== Task data
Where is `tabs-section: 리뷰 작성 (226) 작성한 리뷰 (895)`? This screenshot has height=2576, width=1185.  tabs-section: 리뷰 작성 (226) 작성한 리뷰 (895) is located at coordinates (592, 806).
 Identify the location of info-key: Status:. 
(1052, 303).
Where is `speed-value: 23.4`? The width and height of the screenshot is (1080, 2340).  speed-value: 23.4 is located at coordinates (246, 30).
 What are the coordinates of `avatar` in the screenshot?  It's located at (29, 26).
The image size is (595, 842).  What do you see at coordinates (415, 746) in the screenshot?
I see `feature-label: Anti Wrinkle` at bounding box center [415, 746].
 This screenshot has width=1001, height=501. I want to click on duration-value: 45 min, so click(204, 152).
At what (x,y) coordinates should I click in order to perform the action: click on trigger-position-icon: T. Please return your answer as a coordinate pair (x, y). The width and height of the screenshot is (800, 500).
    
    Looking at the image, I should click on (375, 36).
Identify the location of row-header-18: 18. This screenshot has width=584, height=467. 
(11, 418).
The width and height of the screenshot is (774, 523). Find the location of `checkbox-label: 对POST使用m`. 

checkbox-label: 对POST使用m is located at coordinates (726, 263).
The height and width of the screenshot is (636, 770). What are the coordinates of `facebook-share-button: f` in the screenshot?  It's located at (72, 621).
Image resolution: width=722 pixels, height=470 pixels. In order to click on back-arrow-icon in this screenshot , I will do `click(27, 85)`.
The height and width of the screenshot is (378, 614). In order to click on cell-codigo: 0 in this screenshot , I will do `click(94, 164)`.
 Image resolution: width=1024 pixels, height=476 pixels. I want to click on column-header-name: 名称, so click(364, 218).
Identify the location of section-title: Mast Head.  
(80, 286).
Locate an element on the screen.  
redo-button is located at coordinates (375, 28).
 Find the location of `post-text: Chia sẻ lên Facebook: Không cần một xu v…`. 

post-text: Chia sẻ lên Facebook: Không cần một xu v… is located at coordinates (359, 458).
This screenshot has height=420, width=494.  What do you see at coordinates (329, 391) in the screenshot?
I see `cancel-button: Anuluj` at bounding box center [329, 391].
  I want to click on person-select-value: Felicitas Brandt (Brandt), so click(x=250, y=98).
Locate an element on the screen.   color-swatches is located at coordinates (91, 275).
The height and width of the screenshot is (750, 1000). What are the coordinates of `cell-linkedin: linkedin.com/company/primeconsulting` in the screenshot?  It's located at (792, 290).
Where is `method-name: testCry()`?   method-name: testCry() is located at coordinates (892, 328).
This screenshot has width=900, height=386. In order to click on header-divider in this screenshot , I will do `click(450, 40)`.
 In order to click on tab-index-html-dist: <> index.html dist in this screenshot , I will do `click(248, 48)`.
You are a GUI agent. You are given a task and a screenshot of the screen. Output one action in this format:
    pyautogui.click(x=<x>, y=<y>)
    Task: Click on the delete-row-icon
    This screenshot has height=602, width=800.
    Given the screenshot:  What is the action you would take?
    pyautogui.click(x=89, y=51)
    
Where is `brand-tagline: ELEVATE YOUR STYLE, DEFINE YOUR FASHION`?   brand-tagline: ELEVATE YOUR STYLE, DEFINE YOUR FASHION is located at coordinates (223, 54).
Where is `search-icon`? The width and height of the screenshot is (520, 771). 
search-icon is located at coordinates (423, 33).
====
Copy the entries word for word, everything from the very first line down to the line that contains "Image resolution: width=1024", including that line.

Result below:
Where is `tabs-section: 리뷰 작성 (226) 작성한 리뷰 (895)`? This screenshot has height=2576, width=1185.  tabs-section: 리뷰 작성 (226) 작성한 리뷰 (895) is located at coordinates (592, 806).
 Identify the location of info-key: Status:. 
(1052, 303).
Where is `speed-value: 23.4`? The width and height of the screenshot is (1080, 2340).  speed-value: 23.4 is located at coordinates (246, 30).
 What are the coordinates of `avatar` in the screenshot?  It's located at (29, 26).
The image size is (595, 842).  What do you see at coordinates (415, 746) in the screenshot?
I see `feature-label: Anti Wrinkle` at bounding box center [415, 746].
 This screenshot has width=1001, height=501. I want to click on duration-value: 45 min, so click(204, 152).
At what (x,y) coordinates should I click in order to perform the action: click on trigger-position-icon: T. Please return your answer as a coordinate pair (x, y). The width and height of the screenshot is (800, 500).
    
    Looking at the image, I should click on (375, 36).
Identify the location of row-header-18: 18. This screenshot has width=584, height=467. 
(11, 418).
The width and height of the screenshot is (774, 523). Find the location of `checkbox-label: 对POST使用m`. 

checkbox-label: 对POST使用m is located at coordinates (726, 263).
The height and width of the screenshot is (636, 770). What are the coordinates of `facebook-share-button: f` in the screenshot?  It's located at (72, 621).
Image resolution: width=722 pixels, height=470 pixels. In order to click on back-arrow-icon in this screenshot , I will do `click(27, 85)`.
The height and width of the screenshot is (378, 614). In order to click on cell-codigo: 0 in this screenshot , I will do `click(94, 164)`.
 Image resolution: width=1024 pixels, height=476 pixels. I want to click on column-header-name: 名称, so click(364, 218).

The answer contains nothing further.